> Written request: Return these rows unchanged, keeping every line as it appears.

> Rows from a data source:
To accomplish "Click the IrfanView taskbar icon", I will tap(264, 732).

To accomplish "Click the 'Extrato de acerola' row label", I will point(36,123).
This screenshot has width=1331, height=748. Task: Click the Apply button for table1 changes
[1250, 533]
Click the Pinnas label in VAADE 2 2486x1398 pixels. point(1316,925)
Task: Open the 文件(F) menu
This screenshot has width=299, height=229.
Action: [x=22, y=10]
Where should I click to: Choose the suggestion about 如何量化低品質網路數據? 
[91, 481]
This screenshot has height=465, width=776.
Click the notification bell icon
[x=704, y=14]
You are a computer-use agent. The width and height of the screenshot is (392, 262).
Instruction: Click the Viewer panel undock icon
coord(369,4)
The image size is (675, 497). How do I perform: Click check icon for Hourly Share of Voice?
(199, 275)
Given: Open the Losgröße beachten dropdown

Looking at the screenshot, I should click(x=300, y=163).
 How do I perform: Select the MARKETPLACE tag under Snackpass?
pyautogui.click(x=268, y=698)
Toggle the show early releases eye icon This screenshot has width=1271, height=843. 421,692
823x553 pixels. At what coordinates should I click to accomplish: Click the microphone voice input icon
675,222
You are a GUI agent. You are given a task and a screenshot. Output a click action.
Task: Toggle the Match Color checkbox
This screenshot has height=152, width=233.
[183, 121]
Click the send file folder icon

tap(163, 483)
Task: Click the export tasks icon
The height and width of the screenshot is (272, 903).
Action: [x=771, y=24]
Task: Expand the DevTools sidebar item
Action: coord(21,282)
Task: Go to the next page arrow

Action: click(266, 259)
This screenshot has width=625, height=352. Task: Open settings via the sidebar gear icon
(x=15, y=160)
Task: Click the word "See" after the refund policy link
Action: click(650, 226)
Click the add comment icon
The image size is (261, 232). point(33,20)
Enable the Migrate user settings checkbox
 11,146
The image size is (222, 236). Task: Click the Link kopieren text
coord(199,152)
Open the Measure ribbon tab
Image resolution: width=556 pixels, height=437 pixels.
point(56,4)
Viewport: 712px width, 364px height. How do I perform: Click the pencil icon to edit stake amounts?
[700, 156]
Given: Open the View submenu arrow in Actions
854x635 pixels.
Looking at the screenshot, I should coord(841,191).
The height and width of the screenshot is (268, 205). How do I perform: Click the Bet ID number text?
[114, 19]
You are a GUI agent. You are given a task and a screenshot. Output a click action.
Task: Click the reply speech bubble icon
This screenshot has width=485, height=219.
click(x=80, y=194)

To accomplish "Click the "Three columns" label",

> Answer below:
To accomplish "Click the IrfanView taskbar icon", I will tap(264, 732).

To accomplish "Click the 'Extrato de acerola' row label", I will point(36,123).
This screenshot has width=1331, height=748. Task: Click the Apply button for table1 changes
[1250, 533]
Click the Pinnas label in VAADE 2 2486x1398 pixels. point(1316,925)
Task: Open the 文件(F) menu
This screenshot has width=299, height=229.
Action: [x=22, y=10]
Where should I click to: Choose the suggestion about 如何量化低品質網路數據? 
[91, 481]
This screenshot has height=465, width=776.
Click the notification bell icon
[x=704, y=14]
You are a computer-use agent. The width and height of the screenshot is (392, 262).
Instruction: Click the Viewer panel undock icon
coord(369,4)
The image size is (675, 497). How do I perform: Click check icon for Hourly Share of Voice?
(199, 275)
Given: Open the Losgröße beachten dropdown

Looking at the screenshot, I should click(x=300, y=163).
 How do I perform: Select the MARKETPLACE tag under Snackpass?
pyautogui.click(x=268, y=698)
Toggle the show early releases eye icon This screenshot has width=1271, height=843. 421,692
823x553 pixels. At what coordinates should I click to accomplish: Click the microphone voice input icon
675,222
You are a GUI agent. You are given a task and a screenshot. Output a click action.
Task: Toggle the Match Color checkbox
This screenshot has height=152, width=233.
[183, 121]
Click the send file folder icon

tap(163, 483)
Task: Click the export tasks icon
The height and width of the screenshot is (272, 903).
Action: [x=771, y=24]
Task: Expand the DevTools sidebar item
Action: coord(21,282)
Task: Go to the next page arrow

Action: click(266, 259)
This screenshot has width=625, height=352. Task: Open settings via the sidebar gear icon
(x=15, y=160)
Task: Click the word "See" after the refund policy link
Action: click(650, 226)
Click the add comment icon
The image size is (261, 232). point(33,20)
Enable the Migrate user settings checkbox
 11,146
The image size is (222, 236). Task: Click the Link kopieren text
coord(199,152)
Open the Measure ribbon tab
Image resolution: width=556 pixels, height=437 pixels.
point(56,4)
Viewport: 712px width, 364px height. How do I perform: Click the pencil icon to edit stake amounts?
[700, 156]
Given: Open the View submenu arrow in Actions
854x635 pixels.
Looking at the screenshot, I should coord(841,191).
The height and width of the screenshot is (268, 205). How do I perform: Click the Bet ID number text?
[114, 19]
You are a GUI agent. You are given a task and a screenshot. Output a click action.
Task: Click the reply speech bubble icon
This screenshot has width=485, height=219.
click(x=80, y=194)

To accomplish "Click the "Three columns" label",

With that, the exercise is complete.